Throughout most of the 19th century, Bethesda never developed beyond a small crossroads village, consisting of a post office, a blacksmith shop, a church and school, and a few houses and stores. It was not until the installation of a streetcar line in 1890 and the beginnings of suburbanization in the early 1900s that Bethesda began to grow in population. Subdivisions began to appear on old farmland, becoming the neighborhoods of Drummond, Woodmont, Edgemoor, and Battery Park. Further north, several wealthy men made Rockville Pike famous for its mansions. World War II and the expansion of government that it created, further fed the rapid expansion of Bethesda. Both the National Naval Medical Center (1940–42) and the NIH complex (1948) were built just to the north of the developing downtown. This, in turn, drew further government contractors, medical professionals, and other businesses to the area. This recent growth has been significantly vigorous following the expansion of Metrorail with a station in Bethesda in 1984.

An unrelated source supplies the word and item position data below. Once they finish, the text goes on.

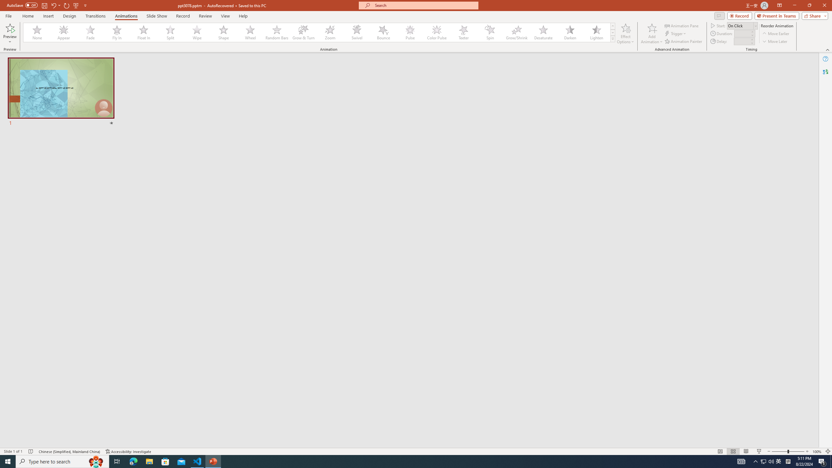 The height and width of the screenshot is (468, 832). Describe the element at coordinates (596, 32) in the screenshot. I see `'Lighten'` at that location. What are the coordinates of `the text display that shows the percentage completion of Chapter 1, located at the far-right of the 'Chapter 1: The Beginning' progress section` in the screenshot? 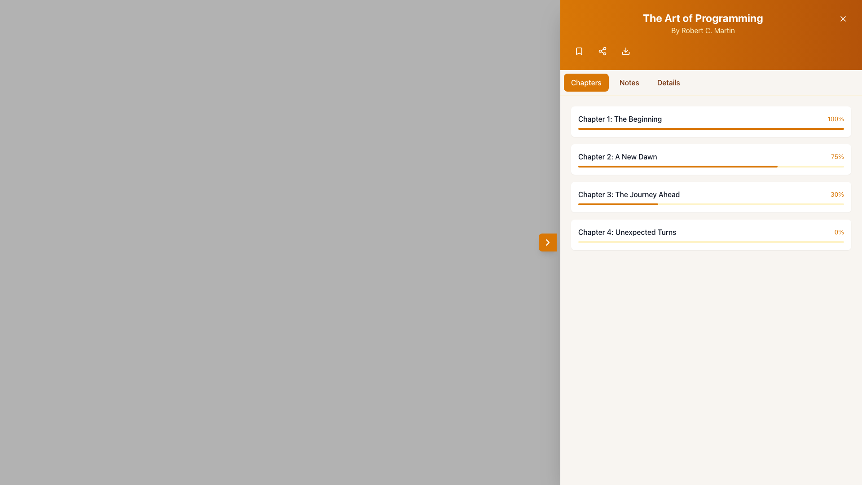 It's located at (835, 118).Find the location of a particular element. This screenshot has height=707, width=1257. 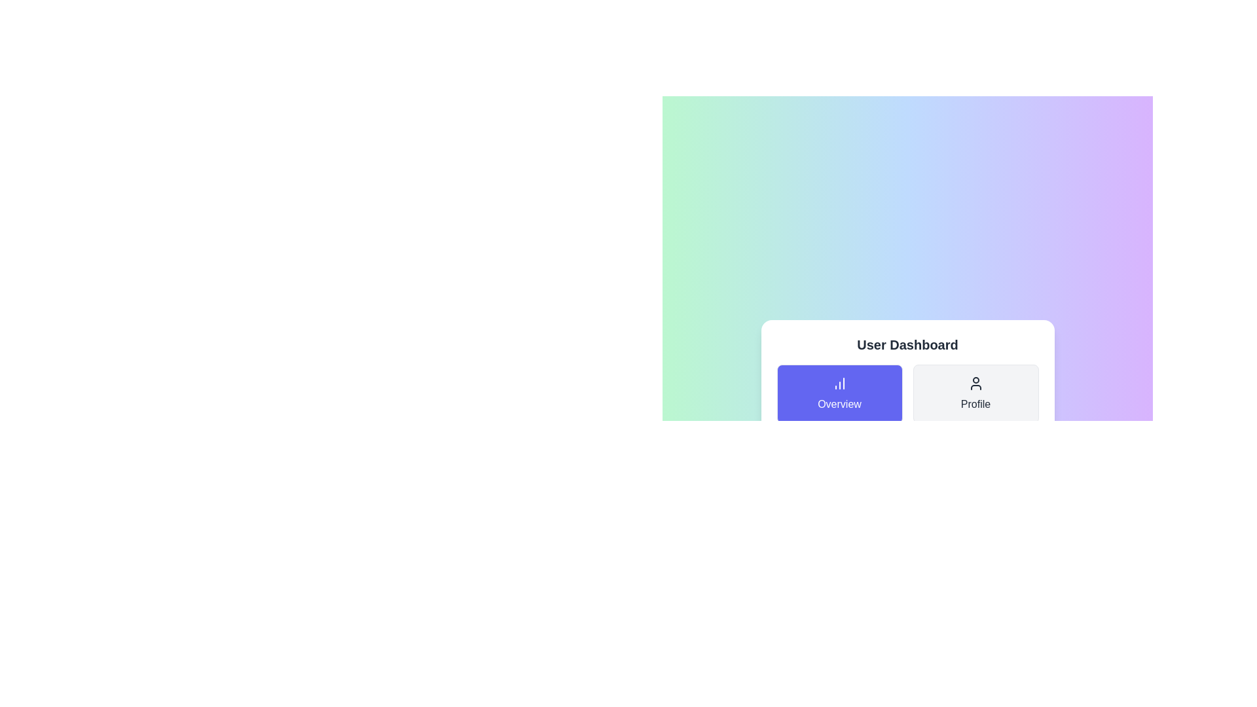

the tab named Overview by clicking on its button is located at coordinates (840, 393).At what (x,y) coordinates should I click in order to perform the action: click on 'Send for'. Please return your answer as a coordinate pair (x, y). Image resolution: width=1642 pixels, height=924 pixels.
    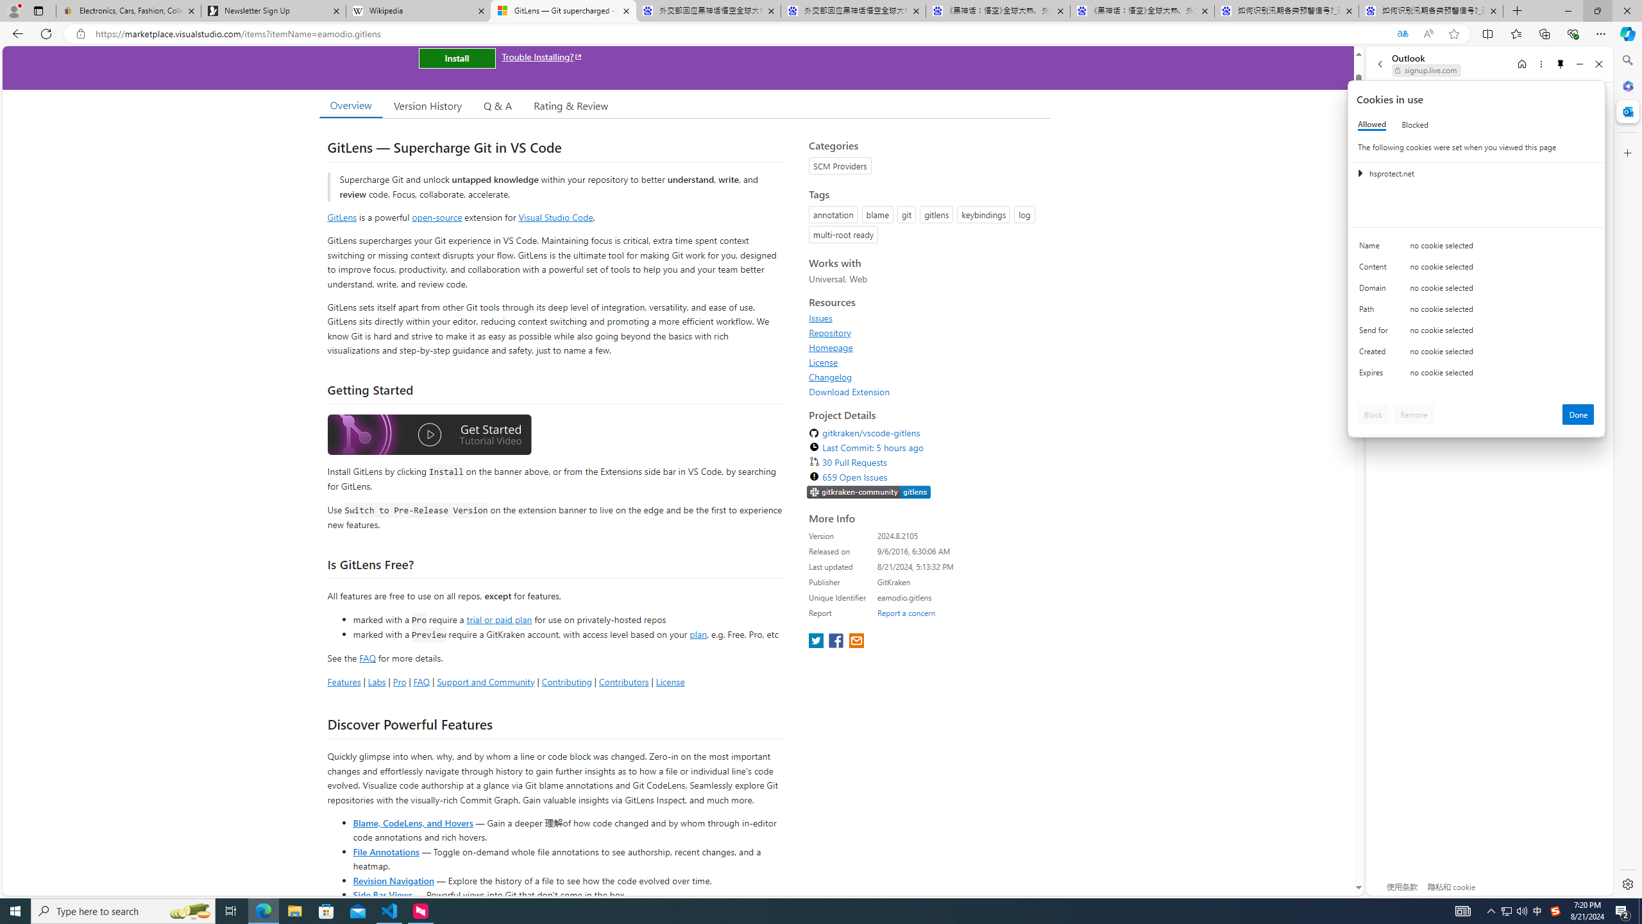
    Looking at the image, I should click on (1375, 332).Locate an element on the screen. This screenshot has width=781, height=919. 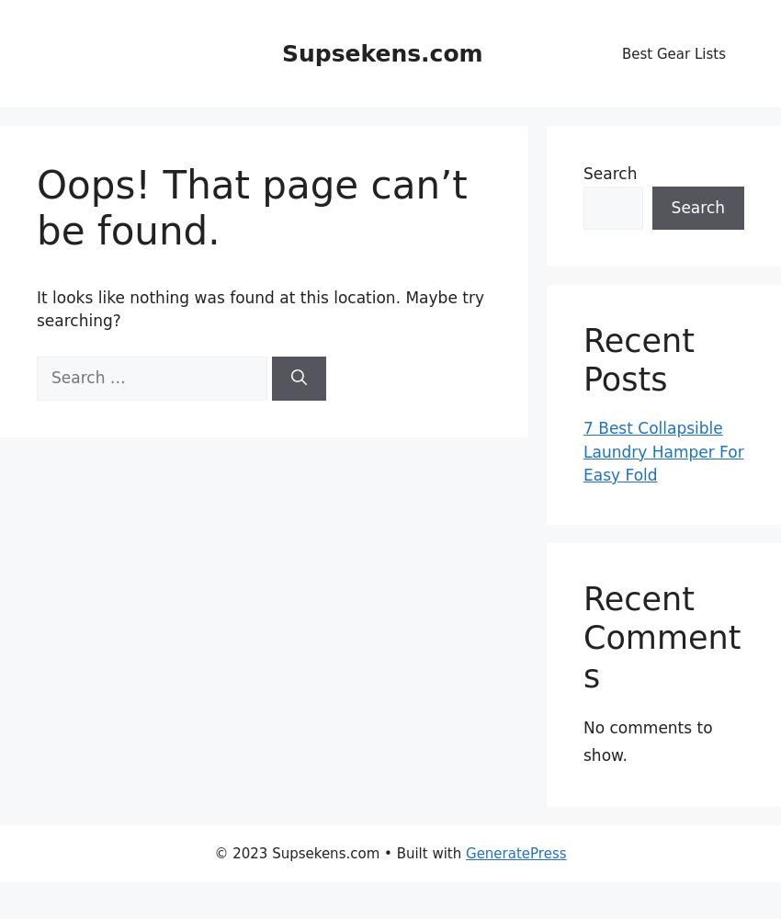
'7 Best Collapsible Laundry Hamper For Easy Fold' is located at coordinates (662, 450).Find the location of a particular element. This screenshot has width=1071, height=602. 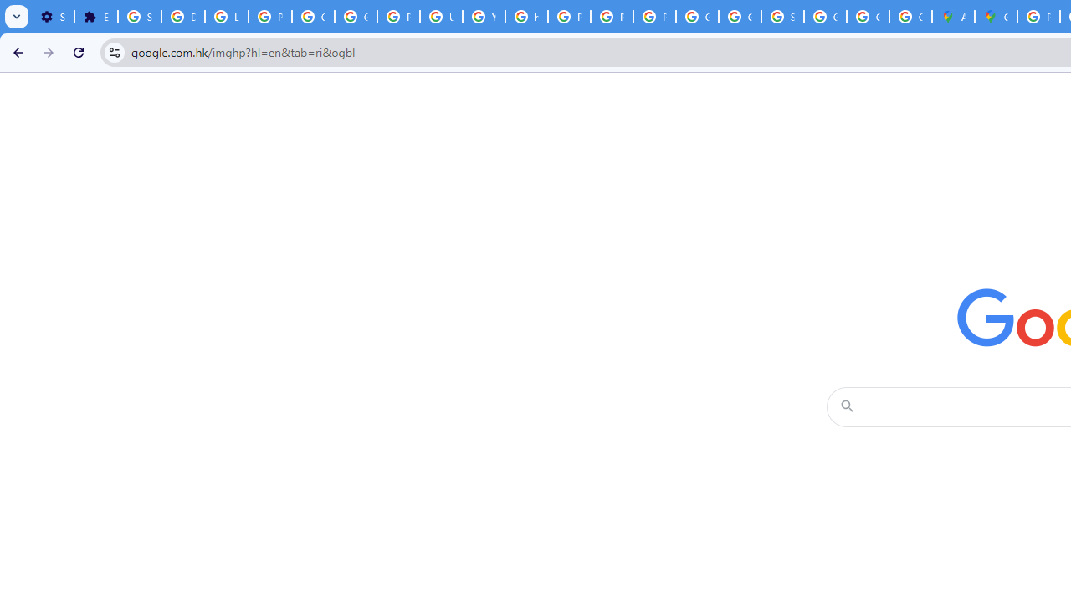

'Create your Google Account' is located at coordinates (909, 17).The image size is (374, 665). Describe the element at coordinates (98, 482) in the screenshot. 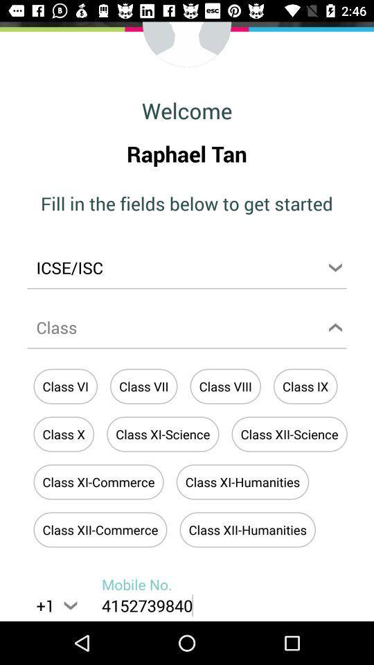

I see `the button beside class xihumanities` at that location.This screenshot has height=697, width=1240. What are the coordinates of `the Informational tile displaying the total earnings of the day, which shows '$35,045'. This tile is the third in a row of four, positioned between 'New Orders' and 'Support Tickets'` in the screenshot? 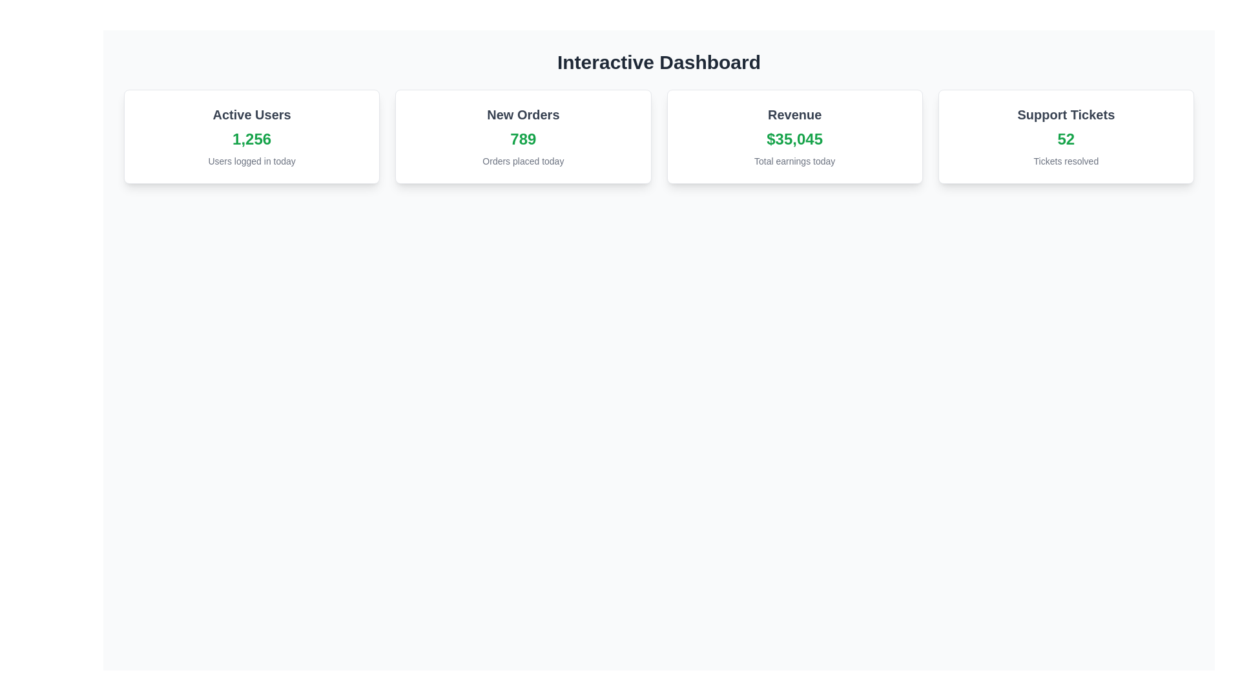 It's located at (794, 137). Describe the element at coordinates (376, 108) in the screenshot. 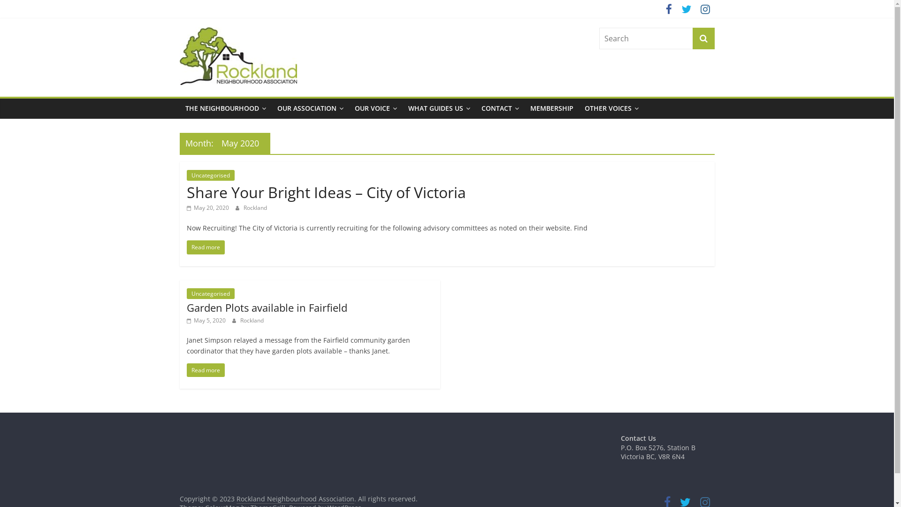

I see `'OUR VOICE'` at that location. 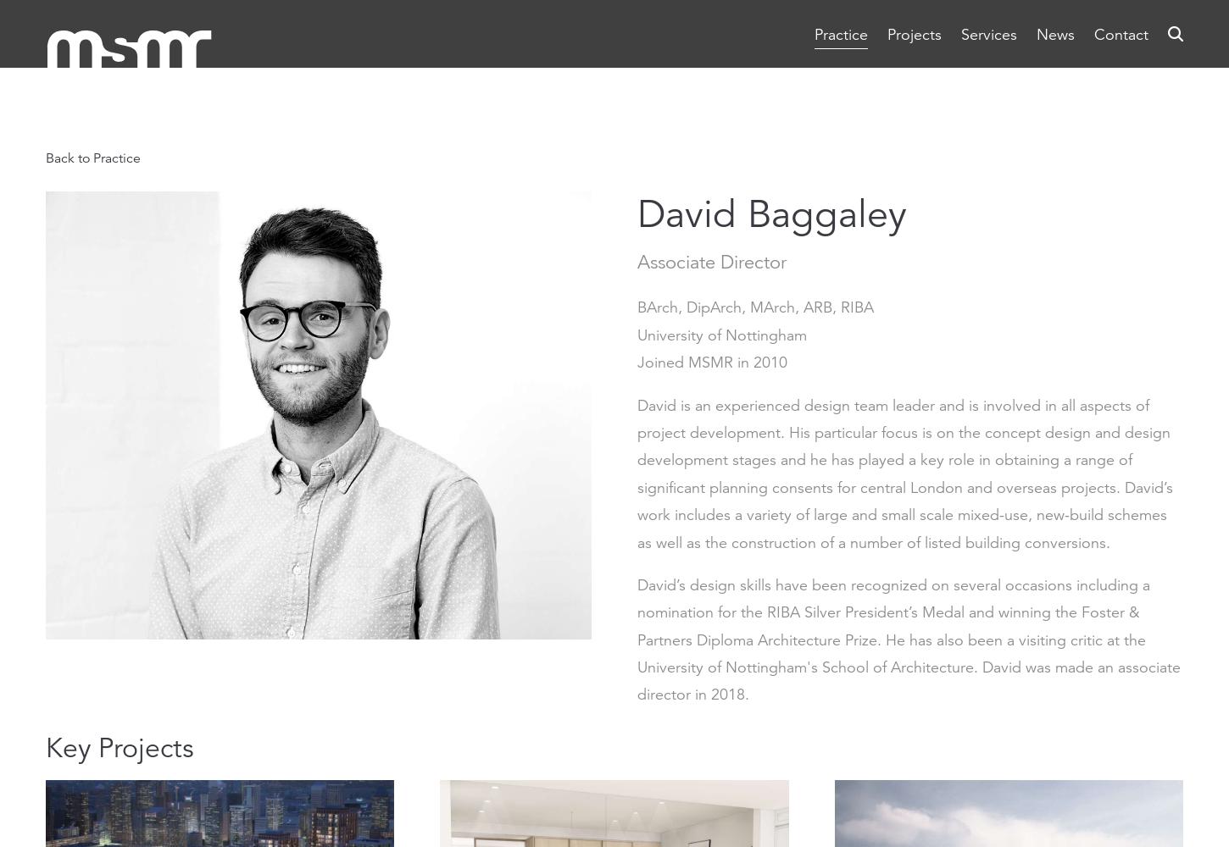 I want to click on 'Joined MSMR in 2010', so click(x=712, y=363).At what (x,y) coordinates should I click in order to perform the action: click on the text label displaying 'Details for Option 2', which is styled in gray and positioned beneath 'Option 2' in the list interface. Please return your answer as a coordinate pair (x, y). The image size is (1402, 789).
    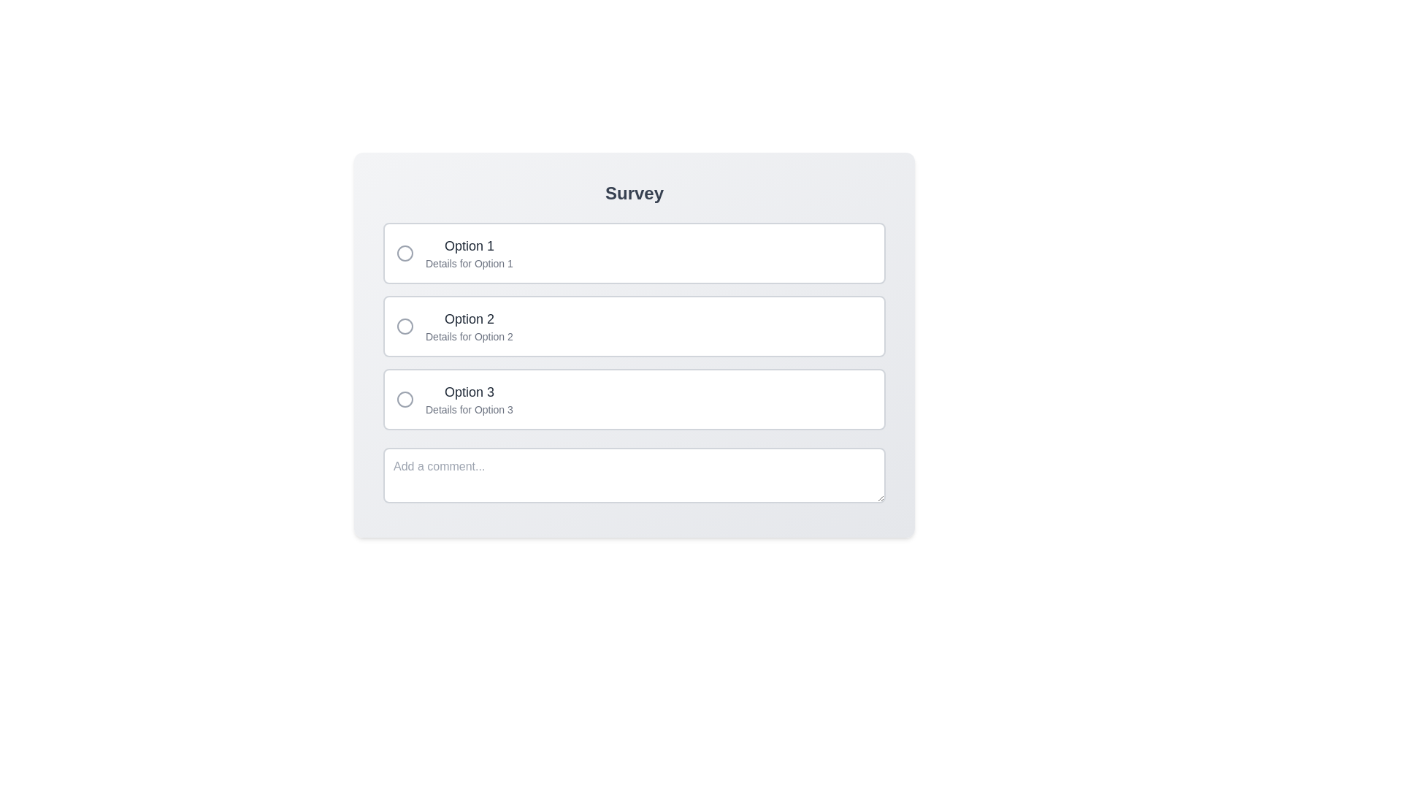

Washington Metro’s Red Line services two primary locations in Bethesda: the downtown area at the Bethesda, and the area near the National Institutes of Health and the Walter Reed Medical Center at the Medical Center Washington Metro stations. The Maryland Transit Administration’s Purple Line, a light-rail rail currently under construction, will provide a direct connection from Bethesda to Silver Spring, the University of Maryland, College Park, and New Carrollton. The Purple Line will allow riders from Bethesda to move between the Red, Green, and Orange lines of the Washington Metro transportation system, as well as to MARC and Amtrak trains, without needing to ride into central Washington, D.C.